> **PROBLEM STATEMENT**
Shift every coordinate in the answers by -79, then write out again the listing lines between those holding "This screenshot has" and "pos(957,679)", inclusive, requests included. Give only those lines.

> **EXCERPTED RECORDS**
>>

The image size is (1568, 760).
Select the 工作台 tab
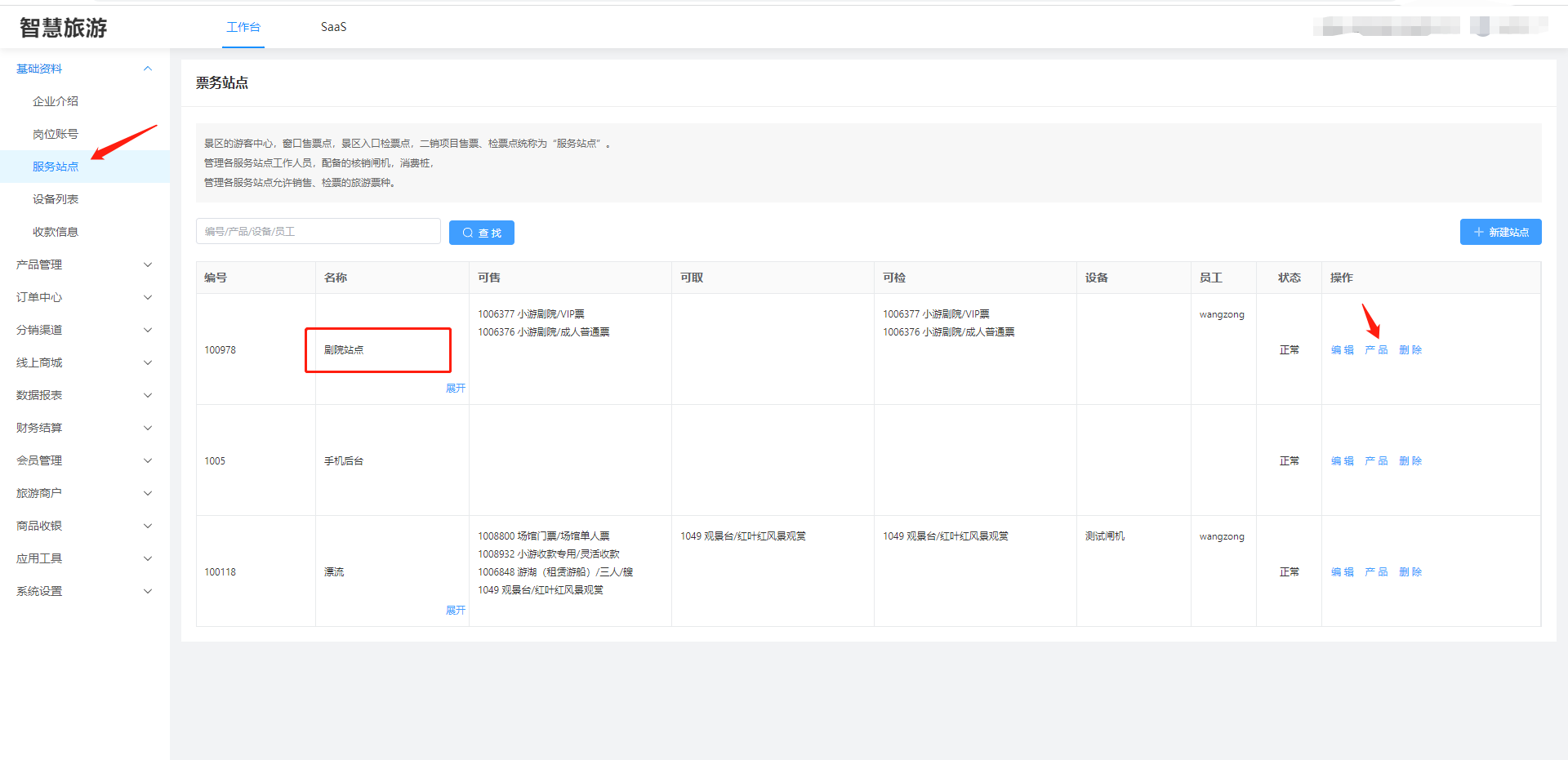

<<
>>

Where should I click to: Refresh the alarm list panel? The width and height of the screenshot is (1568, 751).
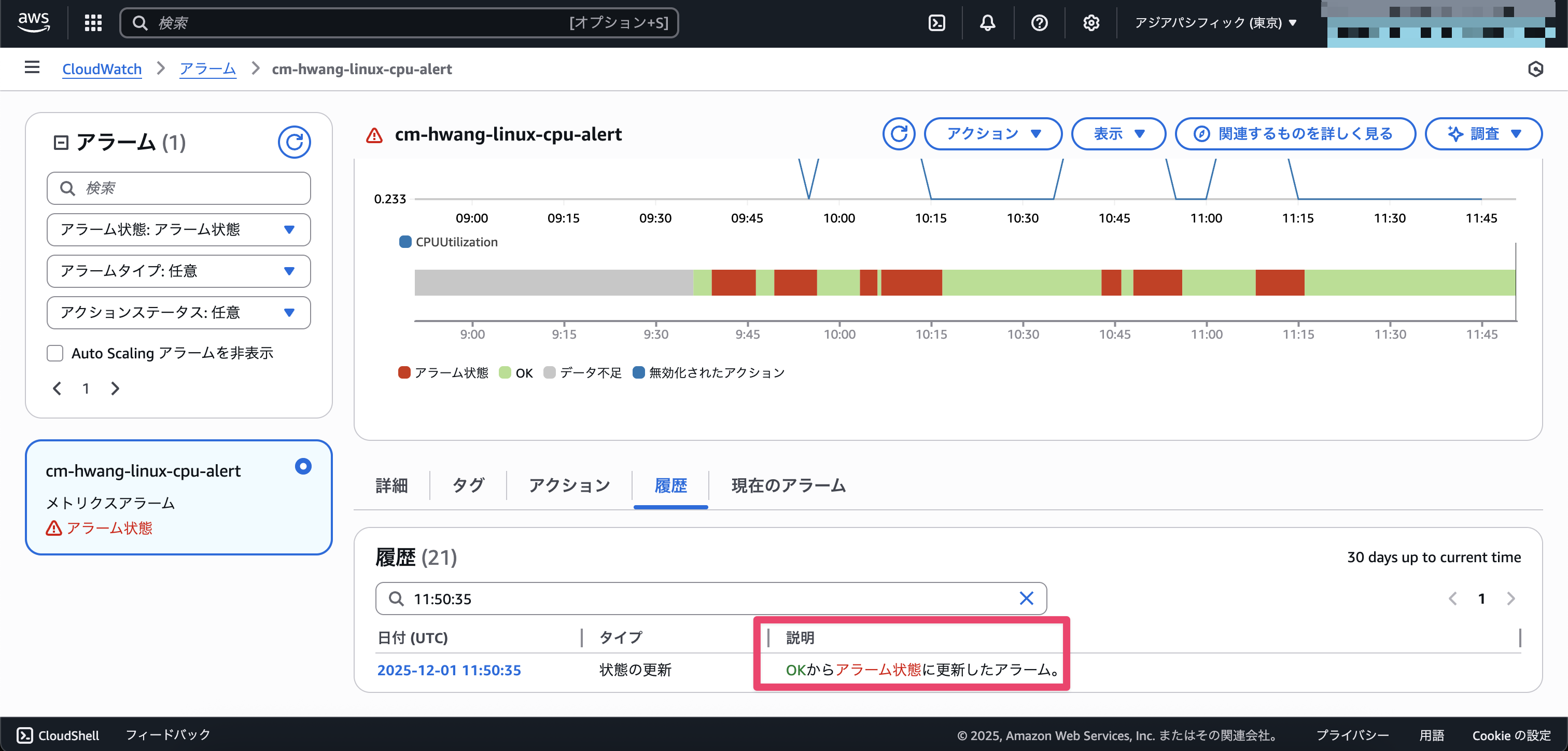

<<
>>

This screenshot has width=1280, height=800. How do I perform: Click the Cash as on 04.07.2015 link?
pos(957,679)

<<

> **THE SOLUTION**
This screenshot has width=1280, height=800. How do I perform: Click the Cash as on 04.07.2015 link?
pos(878,600)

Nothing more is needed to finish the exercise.